*Extract to read:*
I’ve written before about both the gumbel-max trick and variational autoencoders. The world demanded a post that combined the two, so here it is. I mostly follow the repo for the DALL-E paper Ramesh et al. (2021). They also use the attrs package, which was nice to learn about, kinda neat, but a bit opaque.
As usual, I hope to entertain you with some of my mistakes and general troubles. If you are a sick, sick individual and came here to hear about taking the log of 0, I will happily indulge you. Here’s a Colab notebook if you’re on a similar learning journey and just need to see some code. Mega-disclaimer that I am just some dude, use at your own risk.
Categorical VAE’s
The general idea of categorical VAE’s is that our encoder learns the probabilities of a categorical distribution with \(K\) categories. These probabilities are used to sample from one of \(K\) vectors in a codebook (a collection of vectors). These sampled codebook vectors are then fed into a decoder to try to reconstruct the input.

*Stored data:*
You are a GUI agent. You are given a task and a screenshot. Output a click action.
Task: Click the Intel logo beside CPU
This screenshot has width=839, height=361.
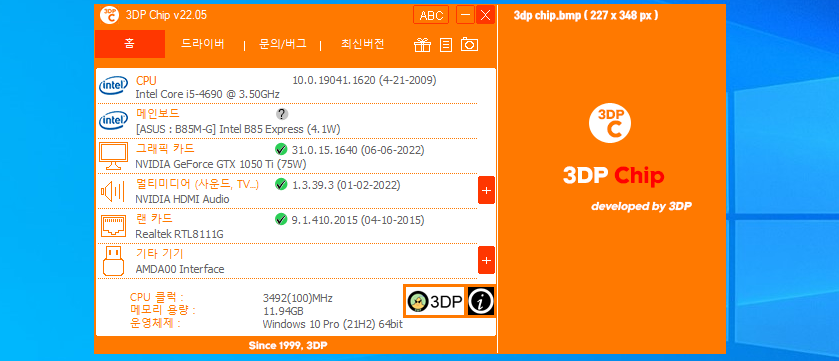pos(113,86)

*Written problem A:* Condense the paragraph of the categorical VAE post that begins "The general idea of categorical VAE's" into a short bulleted list, retaining its main facts.
*Written problem B:* From the categorical VAE post, extract the passage starting with "As usual, I" and going on through "your own risk.", reproducing it word for word.

*Problem solution A:*
- The encoder learns the probabilities of a categorical distribution with K categories.
- These probabilities are used to sample one of K vectors from a codebook, which is a collection of vectors.
- The sampled codebook vectors are passed to a decoder, which attempts to reconstruct the input.

*Problem solution B:*
As usual, I hope to entertain you with some of my mistakes and general troubles. If you are a sick, sick individual and came here to hear about taking the log of 0, I will happily indulge you. Here’s a Colab notebook if you’re on a similar learning journey and just need to see some code. Mega-disclaimer that I am just some dude, use at your own risk.